Par rapport à la question du passage à l’acte et du manque de temps je vous conseille le film Hippocrate, qui rend compte de manière exemplaire de la pression hospitalière et comment à un moment donné le seul moyen de se faire entendre c’est de péter un plomb. La situation est tellement verrouillée qu’il faudra qu’il y en ait un qui fasse le sacrifice de son corps, pour que les choses bougent.
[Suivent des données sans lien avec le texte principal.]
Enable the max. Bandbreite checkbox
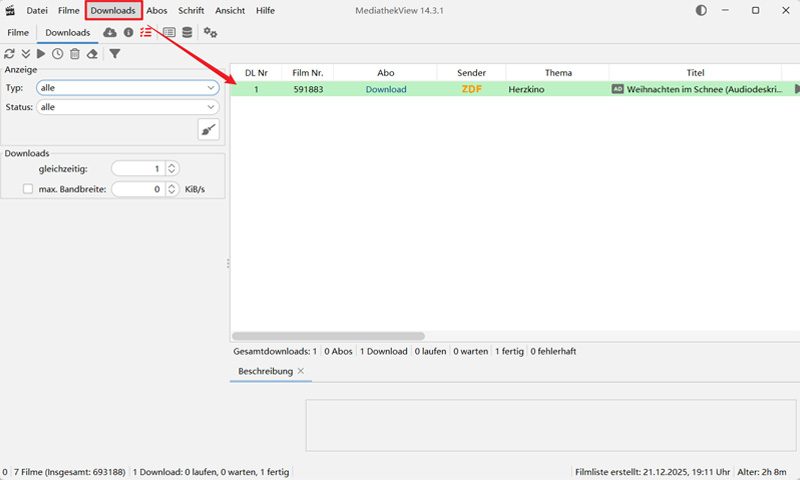point(28,188)
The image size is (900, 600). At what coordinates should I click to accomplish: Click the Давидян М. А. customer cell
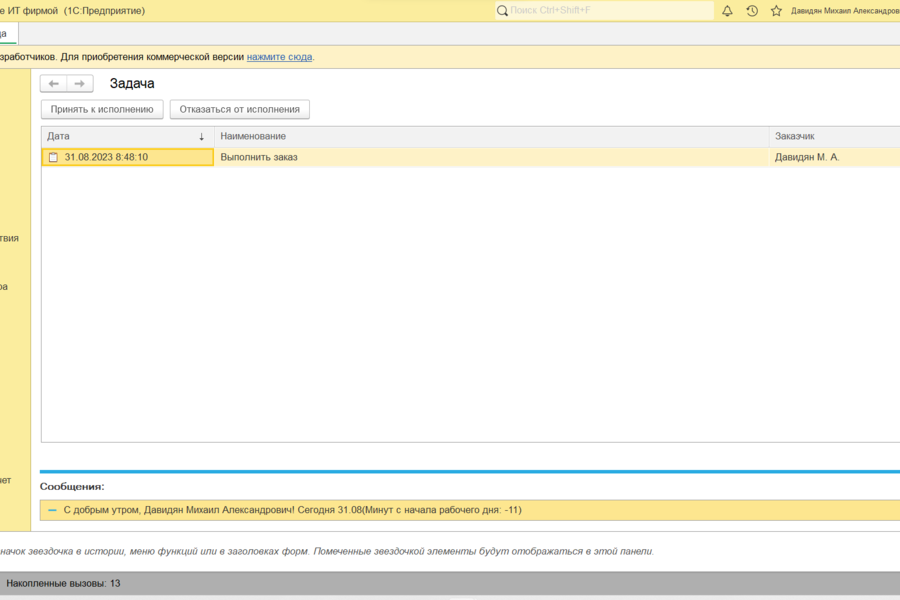807,157
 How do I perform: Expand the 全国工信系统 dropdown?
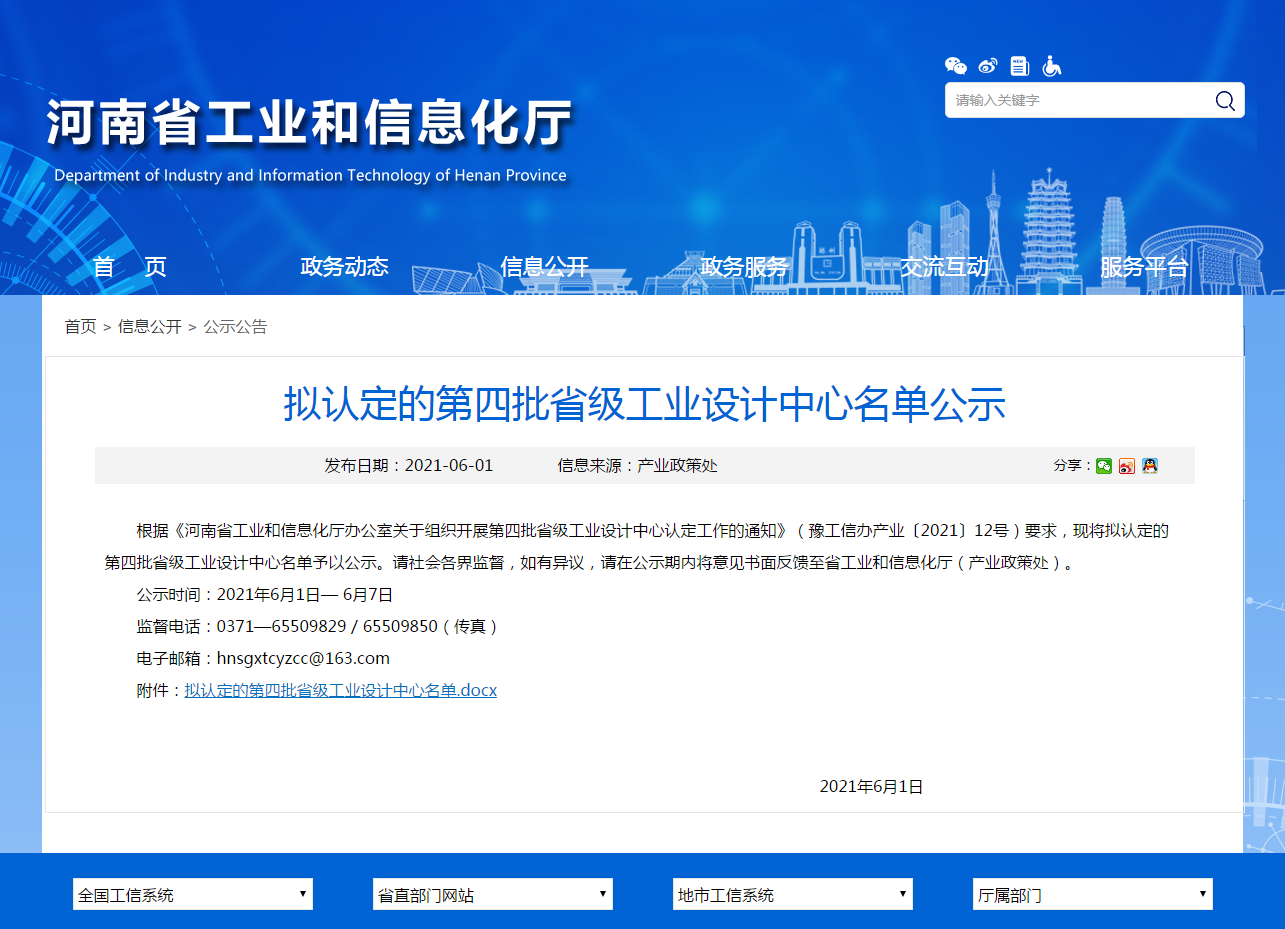click(193, 894)
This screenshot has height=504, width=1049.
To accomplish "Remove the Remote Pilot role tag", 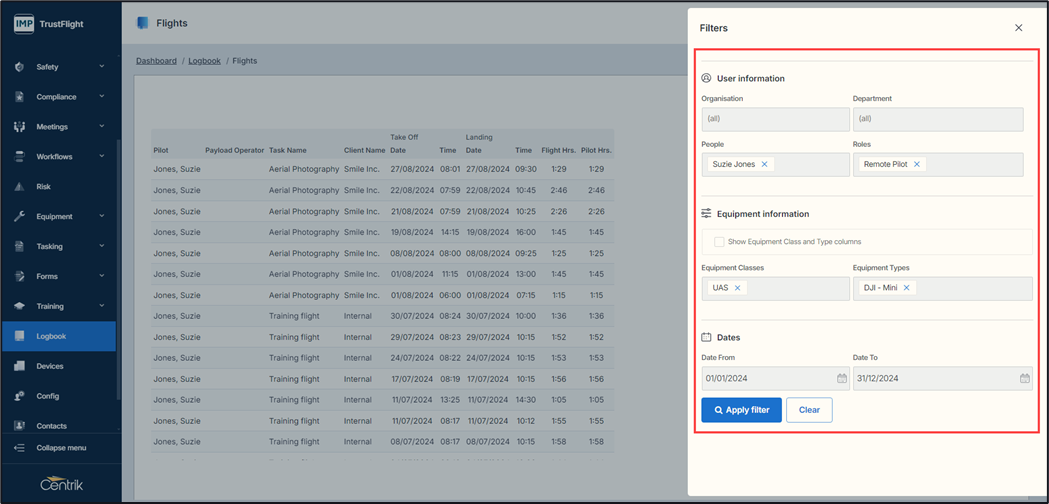I will tap(917, 164).
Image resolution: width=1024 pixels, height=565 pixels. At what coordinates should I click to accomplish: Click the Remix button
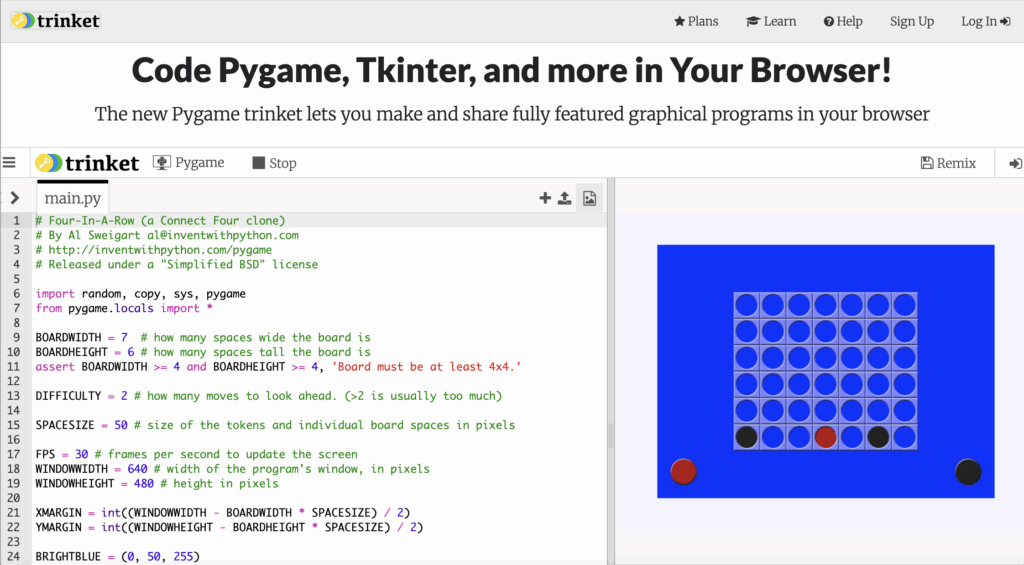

Parce que nous sommes dans une incapacité à nous auto engendrer et sommes les fils et les filles non seulement des amours et des guerres domestiques mais aussi les fils et les filles de notre siècle, c’est à dire des grandes guerres, des génocides, de la guerre d’Algérie, de l’industrialisation, de la désindustrialisation, du sida, du management …… Que sais-je, nous sommes les héritiers de ce qui c’est écrit avant nous, mais nous sommes aussi les héritiers de ce qui n’a pas pu s’écrire et mon propos d’aujourd’hui concernait très précisément le destin de ce qui n’a pas pu s’écrire et qui a à voir avec le registre du réel.

Où il s’agit peut-être de transformer autant que faire se peut, le hurlement en résonnement, c’est-à-dire non pas en raisonnement mais en tintement.

[1] Roberto Aceituno (universitaire chilien qui travaille sur la question des disparus, des détenus politiques au Chili sous Pinochet entre 73 et 77).

[2] S. Rabinovitch, la folie du transfert, Ramonville Saint-Agne, Erès, 2006, P.153.